Unfortunately, reconstruction of highly accelerated non‐Cartesian data is time‐consuming due to the iterative nature of state‐of‐the art reconstruction algorithms (eg, compressed sensing [CS]). This problem has been partly mitigated by graphics processing units that enable low‐latency reconstruction of continuously acquired real‐time data. However, processing the large amounts of data produced is time‐consuming, and current methods do not enable real‐time monitoring.
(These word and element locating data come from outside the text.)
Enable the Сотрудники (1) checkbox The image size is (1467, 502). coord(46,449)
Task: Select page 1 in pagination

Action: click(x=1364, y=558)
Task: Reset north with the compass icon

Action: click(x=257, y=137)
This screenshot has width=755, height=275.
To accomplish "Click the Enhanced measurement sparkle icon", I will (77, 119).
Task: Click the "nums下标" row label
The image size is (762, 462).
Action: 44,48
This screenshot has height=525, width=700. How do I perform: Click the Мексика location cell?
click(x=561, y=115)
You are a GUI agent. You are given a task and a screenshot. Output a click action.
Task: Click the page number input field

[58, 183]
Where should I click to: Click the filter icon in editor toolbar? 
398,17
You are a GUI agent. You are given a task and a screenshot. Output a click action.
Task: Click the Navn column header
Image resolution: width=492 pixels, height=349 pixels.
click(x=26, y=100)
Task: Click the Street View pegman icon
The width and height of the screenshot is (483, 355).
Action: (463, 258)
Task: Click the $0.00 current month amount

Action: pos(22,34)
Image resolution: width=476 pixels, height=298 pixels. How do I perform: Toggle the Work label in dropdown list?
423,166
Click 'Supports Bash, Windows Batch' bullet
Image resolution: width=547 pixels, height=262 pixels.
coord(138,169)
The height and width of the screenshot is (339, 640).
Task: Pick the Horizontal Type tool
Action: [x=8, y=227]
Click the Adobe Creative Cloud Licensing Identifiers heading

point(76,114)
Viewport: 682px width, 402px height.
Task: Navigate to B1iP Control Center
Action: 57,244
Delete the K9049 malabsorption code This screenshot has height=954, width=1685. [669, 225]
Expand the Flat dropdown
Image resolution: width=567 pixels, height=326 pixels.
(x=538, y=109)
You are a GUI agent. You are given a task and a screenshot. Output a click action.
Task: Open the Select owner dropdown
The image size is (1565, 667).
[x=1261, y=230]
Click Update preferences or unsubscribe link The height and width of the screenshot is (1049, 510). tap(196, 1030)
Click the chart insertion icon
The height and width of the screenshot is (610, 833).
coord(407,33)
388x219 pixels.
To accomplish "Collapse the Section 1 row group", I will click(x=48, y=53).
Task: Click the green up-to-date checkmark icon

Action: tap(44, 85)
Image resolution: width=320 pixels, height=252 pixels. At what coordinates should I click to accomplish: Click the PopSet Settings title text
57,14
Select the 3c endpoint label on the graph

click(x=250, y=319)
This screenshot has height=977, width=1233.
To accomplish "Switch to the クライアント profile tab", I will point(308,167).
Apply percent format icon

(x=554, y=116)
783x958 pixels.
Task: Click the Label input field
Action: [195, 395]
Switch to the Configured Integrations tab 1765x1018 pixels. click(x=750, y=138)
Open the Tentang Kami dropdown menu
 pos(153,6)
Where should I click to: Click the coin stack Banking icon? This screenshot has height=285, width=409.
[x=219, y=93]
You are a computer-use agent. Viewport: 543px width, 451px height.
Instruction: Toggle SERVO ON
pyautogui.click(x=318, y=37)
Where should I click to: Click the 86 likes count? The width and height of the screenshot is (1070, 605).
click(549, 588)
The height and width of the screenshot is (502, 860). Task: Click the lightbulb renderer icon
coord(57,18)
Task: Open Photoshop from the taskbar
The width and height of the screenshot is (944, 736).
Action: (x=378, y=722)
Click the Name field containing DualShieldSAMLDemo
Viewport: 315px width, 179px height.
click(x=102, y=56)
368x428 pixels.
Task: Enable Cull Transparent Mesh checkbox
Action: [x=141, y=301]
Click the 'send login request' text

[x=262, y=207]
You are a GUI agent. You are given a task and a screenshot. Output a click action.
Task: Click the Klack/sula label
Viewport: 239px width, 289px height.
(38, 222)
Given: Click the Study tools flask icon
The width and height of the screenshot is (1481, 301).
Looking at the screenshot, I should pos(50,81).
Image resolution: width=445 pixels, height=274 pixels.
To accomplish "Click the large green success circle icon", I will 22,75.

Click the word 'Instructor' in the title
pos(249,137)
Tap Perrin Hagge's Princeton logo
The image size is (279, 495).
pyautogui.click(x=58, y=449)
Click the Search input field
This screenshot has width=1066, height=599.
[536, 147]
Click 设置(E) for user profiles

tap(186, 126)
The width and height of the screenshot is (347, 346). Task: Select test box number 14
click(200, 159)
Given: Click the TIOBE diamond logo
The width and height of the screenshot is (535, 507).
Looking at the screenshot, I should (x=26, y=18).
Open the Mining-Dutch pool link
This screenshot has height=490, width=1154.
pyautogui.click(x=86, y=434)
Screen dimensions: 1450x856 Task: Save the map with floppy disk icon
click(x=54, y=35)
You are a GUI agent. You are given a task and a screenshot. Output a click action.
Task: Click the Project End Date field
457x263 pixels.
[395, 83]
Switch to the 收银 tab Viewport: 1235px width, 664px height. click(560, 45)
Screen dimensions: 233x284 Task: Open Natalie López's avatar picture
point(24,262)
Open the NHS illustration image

We have recently shown that deep learning (DL) can be used to remove aliasing artifact (deep artifact suppression) from both magnitude and phase images of highly accelerated real‐time spiral PCMR data acquired at rest. The U‐Net architecture used for deep artifact suppression was originally proposed for segmentation of biomedical images and performed excellently for a wide range of segmentation applications. We propose extending our previous work by performing both low‐latency deep artifact suppression and segmentation on real‐time flow data and combining this with optimized communication and visualization for near real‐time monitoring of CO during exercise. The specific aims were to (1) develop and demonstrate the feasibility of a low‐latency continuous CO monitoring framework on the scanner in 10 healthy subjects during a simple exercise study, (2) compare CO measurements at rest between our proposed “FReSCO” (Flow Reconstruction and Segmentation for low latency CO monitoring) method and reference free‐breathing retrospectively electrocardiogram (ECG)–gated Cartesian PCMR, and (3) compare CO measurements at rest and peak exercise between FReSCO and CS reconstruction.

METHODS

Our proposed framework for low‐latency CO monitoring relies on (1) a highly accelerated real‐time spiral PCMR acquisition, (2) an open‐source cross‐platform communication framework (Gadgetron), and (3) two sequential U‐Nets for fast deep artifact suppression and segmentation of the real‐time data. The FReSCO framework is illustrated in Figure 1. Cohort and acquisition information relative to the prospective and retrospective studies is summarized in Supporting Information Table S1.

FIGURE 1

The “FReSCO” (Flow Reconstruction and Segmentation for low latency Cardiac Output monitoring) framework for low‐latency monitoring of aortic flow. A, Real‐time golden‐angle variable density spiral data are forwarded to an external computer using Gadgetron. The pipeline is initialized using the 10 first frames (eg, module imports, trajectory, density compensation, coil estimation, Maxwell correction), and the proposed reconstruction and flow monitoring are performed during scanning. Flow maps and segmentations are sent back to the scanner. B, Illustration of the proposed real‐time monitoring interface at the end of a 3‐min exercise scan. Top left: segmented magnitude images; top middle: phase images; top right: flow curves; bottom left: beat‐to‐beat heartrate; bottom middle: stroke volume; bottom right: cardiac output. Abbreviation: nuFFT, nonuniform fast Fourier transform

Acquisition

The real‐time flow acquisition uses a golden‐angle variable density spiral trajectory, with the outer 10% of k‐space 2.5× less densely sampled than the inner 20% (with linearly decreasing density in between [trajectory depicted in Supporting Information Figure S1]). One‐sided velocity encoding was achieved by acquiring each readout twice (velocity encoded and compensated), and three spiral interleave positions (six readouts) were acquired per frame, leading to an acceleration factor of about 8.7/21.7 for inner/outer k‐space. Scan parameters included FOV = 400 × 400 mm, voxel size = 2.1 × 2.1 × 6.0 mm, TR/TE = 5.8/2.1 ms, temporal resolution = 35.0 ms, flip angle = 20°, and velocity encoding = 200 cm/s.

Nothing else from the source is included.